En 1985, alrededor de 28 mil personas estaban desaparecidas tras el sismo de 8.1 grados ocurrido aquel 19 de septiembre. Al no tener formas de comunicación al alcance de la mano, los mexicanos tuvieron que recurrir a los únicos medios que estaban en su alcance y locatel era uno de ellos. Se registraron más de 1,166 llamadas por hora en ese servicio; todas preguntando por seres queridos.

Según lo publicado en la primera plana de El Universal, se podía identificar a los fallecidos en ese centro, ya que varios hospitales registraron a quienes podían ser identificados. En esa misma edición se podía encontrar una lista con la gente que permanecía en albergues y centros de atención médica, así como secciones de dependencias gubernamentales y empresas que notificaban la movilización de sus oficinas.

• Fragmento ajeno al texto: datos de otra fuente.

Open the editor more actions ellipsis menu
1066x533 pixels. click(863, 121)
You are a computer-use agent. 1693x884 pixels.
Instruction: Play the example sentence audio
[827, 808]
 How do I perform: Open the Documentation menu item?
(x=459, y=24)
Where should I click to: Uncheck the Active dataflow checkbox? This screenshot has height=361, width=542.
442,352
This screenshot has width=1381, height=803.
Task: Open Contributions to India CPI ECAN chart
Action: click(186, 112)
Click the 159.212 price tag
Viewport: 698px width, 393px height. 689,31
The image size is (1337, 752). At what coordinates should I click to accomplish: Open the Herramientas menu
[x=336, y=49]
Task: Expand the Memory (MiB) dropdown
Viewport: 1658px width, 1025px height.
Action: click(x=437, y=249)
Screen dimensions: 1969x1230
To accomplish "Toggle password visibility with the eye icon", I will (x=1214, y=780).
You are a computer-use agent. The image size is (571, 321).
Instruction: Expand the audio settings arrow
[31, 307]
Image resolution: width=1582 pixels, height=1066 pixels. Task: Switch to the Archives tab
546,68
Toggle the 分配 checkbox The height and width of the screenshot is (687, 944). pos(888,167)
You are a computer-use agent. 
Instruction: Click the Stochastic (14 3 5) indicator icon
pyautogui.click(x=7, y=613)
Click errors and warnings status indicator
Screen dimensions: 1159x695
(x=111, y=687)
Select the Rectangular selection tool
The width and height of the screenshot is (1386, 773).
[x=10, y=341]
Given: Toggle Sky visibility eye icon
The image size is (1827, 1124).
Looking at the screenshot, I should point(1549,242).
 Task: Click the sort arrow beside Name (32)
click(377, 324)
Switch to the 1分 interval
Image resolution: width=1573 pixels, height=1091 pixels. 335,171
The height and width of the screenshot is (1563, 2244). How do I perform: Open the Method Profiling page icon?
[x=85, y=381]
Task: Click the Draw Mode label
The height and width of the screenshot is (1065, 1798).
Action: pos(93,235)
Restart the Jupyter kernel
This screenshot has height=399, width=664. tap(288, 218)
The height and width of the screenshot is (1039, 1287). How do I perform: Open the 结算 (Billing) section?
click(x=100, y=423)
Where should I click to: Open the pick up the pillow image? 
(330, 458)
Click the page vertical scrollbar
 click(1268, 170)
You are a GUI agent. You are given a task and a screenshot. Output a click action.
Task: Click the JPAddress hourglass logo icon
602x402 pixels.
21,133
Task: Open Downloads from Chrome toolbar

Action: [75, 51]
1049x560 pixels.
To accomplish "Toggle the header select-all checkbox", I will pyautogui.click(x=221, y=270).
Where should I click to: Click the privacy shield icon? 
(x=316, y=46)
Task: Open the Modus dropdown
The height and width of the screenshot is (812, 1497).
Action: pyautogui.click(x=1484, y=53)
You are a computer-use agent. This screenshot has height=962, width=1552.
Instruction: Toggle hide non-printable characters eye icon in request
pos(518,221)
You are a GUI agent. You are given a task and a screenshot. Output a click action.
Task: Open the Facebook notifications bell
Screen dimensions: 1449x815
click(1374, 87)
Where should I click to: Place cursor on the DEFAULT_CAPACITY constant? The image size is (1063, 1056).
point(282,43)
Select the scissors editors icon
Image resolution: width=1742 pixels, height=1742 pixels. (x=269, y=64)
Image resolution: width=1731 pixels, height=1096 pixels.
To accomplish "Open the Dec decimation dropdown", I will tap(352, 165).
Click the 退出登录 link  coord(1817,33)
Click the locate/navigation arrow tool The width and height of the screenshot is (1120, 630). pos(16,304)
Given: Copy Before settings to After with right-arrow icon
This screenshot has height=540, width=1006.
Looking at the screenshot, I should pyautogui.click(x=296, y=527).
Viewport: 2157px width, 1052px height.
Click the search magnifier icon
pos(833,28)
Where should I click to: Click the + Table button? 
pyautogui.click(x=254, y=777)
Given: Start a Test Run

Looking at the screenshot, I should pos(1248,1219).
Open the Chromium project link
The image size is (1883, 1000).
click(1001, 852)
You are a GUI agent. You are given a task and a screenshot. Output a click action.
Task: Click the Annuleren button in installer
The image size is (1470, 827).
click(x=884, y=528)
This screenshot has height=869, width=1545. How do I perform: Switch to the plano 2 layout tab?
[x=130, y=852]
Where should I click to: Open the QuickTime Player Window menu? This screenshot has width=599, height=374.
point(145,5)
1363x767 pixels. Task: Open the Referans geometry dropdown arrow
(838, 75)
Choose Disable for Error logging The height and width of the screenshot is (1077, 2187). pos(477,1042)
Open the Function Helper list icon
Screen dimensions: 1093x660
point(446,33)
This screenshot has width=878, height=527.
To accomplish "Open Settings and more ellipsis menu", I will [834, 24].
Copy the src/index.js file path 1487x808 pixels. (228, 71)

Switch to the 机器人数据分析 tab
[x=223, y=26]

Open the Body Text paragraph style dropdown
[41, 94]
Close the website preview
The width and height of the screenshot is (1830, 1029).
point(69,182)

En pocas palabras, uno tenía que usar el periódico si quería saber a qué lugar acudir para pedir información. Lo mismo ocurría para quienes se dirigían a su trabajo o seguían buscando a sus conocidos. Como ejemplo tenemos a Salinas y Rocha, que avisaba a sus empleados que debían acudir a la almacenadora de su empresa, que en ese entonces estaba en avenida Cuitlahuac #3352, para recibir instrucciones.

Por otro lado, la Secretaría de Comunicaciones y Transportes ofreció un servicio de mensajería gratuita para quienes desearan enviar notificaciones breves. También las estaciones de radio que se encontraban al aire prestaron su ayuda a la población de manera continua, dando varias actualizaciones de sobre los damnificados y hasta atendiendo varias llamadas del público.

A falta de teléfonos celulares, las cabinas telefónicas hicieron un trabajo importante al ofrecer una conexión en varias zonas donde la comunicación era intermitente.

Lo cierto es que los tiempos son muy distintos y ahora existen muchas herramientas que facilitan la comunicación. Sin embargo, si algo no ha cambiado después de más de tres décadas es la voluntad de ayudar que existe en el corazón de cada ciudadano en México. En el pasado todos se unieron para atravesar el desastre y ahora, con tecnología o sin ella, seguiremos buscando formas nuevas de brindar nuestro apoyo.